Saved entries
---------------
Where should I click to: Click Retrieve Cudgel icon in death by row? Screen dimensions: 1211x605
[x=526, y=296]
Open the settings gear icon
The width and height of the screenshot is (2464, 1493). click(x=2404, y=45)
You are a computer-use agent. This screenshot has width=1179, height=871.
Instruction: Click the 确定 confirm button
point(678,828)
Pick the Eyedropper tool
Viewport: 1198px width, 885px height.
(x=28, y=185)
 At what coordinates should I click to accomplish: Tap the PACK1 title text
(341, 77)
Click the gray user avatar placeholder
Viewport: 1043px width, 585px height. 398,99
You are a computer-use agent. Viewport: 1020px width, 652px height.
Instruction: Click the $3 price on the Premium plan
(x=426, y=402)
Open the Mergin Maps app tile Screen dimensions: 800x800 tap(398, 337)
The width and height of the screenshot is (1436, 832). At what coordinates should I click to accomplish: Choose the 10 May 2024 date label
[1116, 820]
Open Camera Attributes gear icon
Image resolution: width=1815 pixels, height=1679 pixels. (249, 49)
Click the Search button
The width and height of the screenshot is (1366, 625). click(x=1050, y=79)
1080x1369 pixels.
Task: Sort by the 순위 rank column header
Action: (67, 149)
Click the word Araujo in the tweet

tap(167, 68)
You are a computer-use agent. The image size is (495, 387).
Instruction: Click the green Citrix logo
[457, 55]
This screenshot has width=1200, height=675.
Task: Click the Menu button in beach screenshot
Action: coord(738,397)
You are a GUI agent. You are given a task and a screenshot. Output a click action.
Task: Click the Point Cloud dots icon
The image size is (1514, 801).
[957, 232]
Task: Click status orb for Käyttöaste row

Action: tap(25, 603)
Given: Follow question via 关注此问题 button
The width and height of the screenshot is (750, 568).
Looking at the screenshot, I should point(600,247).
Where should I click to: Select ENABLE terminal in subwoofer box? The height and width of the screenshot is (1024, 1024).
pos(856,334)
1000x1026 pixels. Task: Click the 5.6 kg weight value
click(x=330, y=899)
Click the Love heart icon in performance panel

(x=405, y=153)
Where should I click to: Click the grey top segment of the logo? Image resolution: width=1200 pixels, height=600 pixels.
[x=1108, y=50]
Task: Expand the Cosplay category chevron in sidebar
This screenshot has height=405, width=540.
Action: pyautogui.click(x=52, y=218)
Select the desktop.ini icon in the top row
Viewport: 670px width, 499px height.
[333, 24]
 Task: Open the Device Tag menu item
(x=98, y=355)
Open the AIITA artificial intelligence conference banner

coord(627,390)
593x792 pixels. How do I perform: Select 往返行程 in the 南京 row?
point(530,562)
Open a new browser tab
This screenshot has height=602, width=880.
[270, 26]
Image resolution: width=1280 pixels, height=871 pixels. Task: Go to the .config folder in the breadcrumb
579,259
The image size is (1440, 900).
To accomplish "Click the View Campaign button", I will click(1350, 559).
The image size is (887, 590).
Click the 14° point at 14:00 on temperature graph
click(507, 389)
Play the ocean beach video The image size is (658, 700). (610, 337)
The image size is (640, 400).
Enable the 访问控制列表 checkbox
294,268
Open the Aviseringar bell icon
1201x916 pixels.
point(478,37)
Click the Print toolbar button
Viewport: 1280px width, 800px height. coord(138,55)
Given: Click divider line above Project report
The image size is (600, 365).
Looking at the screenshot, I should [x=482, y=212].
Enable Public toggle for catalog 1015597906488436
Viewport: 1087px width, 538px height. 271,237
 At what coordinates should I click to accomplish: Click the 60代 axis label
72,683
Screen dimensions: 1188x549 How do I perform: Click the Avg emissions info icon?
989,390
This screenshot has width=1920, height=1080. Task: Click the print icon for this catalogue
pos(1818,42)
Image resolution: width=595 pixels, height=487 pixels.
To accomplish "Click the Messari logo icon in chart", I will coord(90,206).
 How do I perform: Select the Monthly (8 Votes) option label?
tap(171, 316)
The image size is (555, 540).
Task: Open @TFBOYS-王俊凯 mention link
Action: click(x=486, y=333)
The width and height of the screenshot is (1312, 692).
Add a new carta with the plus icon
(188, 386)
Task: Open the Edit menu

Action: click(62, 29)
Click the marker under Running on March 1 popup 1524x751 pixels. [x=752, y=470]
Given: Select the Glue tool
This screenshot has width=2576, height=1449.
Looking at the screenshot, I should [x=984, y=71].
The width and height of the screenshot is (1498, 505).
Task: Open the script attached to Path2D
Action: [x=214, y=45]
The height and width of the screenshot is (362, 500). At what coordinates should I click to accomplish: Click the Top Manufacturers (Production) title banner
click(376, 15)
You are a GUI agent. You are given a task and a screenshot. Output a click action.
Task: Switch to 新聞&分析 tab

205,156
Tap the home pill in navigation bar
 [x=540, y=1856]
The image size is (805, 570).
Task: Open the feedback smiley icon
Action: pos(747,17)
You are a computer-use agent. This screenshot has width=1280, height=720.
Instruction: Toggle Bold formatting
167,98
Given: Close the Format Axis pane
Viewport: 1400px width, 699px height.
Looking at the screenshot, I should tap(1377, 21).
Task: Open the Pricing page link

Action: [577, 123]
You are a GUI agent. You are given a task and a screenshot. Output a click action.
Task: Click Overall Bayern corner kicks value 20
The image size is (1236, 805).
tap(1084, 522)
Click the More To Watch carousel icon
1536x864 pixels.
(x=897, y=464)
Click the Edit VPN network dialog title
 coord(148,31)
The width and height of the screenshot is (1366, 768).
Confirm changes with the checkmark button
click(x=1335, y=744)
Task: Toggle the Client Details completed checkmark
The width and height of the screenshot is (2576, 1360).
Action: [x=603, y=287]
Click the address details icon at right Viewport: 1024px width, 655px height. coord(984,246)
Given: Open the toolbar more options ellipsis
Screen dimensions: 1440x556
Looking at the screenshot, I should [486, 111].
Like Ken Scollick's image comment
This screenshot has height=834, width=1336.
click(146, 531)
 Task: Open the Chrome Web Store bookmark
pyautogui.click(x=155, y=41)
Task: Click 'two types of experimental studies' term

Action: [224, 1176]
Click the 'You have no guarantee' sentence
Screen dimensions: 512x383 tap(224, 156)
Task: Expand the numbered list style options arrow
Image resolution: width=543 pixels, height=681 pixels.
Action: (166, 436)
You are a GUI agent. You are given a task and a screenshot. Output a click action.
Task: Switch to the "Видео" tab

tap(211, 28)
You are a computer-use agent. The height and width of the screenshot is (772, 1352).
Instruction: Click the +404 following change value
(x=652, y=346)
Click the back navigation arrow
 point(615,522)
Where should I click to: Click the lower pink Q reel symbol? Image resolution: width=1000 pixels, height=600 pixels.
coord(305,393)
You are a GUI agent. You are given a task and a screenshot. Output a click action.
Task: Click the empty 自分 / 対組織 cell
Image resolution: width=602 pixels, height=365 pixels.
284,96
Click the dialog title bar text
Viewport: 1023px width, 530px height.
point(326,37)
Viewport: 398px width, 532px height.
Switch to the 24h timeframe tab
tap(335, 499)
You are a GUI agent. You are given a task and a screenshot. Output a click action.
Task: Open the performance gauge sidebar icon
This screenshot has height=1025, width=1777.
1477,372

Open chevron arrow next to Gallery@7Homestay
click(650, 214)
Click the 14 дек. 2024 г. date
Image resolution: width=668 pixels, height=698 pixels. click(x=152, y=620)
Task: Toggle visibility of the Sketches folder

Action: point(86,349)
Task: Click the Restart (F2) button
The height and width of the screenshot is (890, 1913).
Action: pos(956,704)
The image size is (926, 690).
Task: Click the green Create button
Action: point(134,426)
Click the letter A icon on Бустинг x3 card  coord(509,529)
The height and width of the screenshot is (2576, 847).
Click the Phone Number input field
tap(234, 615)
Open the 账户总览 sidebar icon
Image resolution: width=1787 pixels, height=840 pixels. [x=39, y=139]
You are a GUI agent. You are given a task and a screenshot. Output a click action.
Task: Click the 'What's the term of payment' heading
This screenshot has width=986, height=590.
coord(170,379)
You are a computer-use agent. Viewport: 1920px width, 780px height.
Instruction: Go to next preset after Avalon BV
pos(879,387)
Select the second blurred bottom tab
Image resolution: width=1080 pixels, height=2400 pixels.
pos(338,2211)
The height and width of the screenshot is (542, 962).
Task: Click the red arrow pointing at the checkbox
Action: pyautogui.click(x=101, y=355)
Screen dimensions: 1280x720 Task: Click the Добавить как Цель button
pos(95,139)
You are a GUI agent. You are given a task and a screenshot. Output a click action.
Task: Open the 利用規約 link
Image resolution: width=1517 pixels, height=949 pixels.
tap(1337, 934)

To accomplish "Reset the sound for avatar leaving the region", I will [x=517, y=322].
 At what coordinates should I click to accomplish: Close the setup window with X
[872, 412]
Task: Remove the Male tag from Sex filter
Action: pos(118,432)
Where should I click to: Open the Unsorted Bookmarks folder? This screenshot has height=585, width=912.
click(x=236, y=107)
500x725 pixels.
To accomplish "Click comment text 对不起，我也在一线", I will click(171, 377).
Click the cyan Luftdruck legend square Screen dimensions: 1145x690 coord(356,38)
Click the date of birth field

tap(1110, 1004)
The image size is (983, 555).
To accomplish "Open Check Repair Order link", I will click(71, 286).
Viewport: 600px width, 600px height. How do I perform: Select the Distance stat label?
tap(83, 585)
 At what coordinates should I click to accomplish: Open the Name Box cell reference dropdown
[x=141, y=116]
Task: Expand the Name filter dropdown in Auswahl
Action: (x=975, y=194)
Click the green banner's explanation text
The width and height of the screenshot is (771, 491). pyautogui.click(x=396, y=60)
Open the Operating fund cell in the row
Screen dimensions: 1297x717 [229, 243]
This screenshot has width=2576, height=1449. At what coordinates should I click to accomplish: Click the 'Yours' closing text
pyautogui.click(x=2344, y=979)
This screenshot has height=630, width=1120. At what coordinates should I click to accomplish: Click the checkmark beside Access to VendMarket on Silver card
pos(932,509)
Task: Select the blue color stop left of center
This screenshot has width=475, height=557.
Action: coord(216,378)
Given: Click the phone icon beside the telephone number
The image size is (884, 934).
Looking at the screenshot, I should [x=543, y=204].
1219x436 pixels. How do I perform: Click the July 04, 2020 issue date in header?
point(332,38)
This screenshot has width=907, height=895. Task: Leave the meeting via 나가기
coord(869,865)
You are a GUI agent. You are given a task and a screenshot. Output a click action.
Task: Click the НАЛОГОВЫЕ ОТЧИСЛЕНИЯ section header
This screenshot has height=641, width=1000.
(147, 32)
---------------
* _Work task_: Write out every line of the entries that holds the word "computer".

* _Solution to this task_:
You are a computer-use agent. This screenshot has width=1179, height=871.
You are a computer-use agent. Viewport: 1020px width, 652px height.
You are a computer-use agent. The image size is (495, 387).
You are a computer-use agent. This screenshot has width=1280, height=720.
You are a computer-use agent. The height and width of the screenshot is (772, 1352).
You are a computer-use agent. Viewport: 1920px width, 780px height.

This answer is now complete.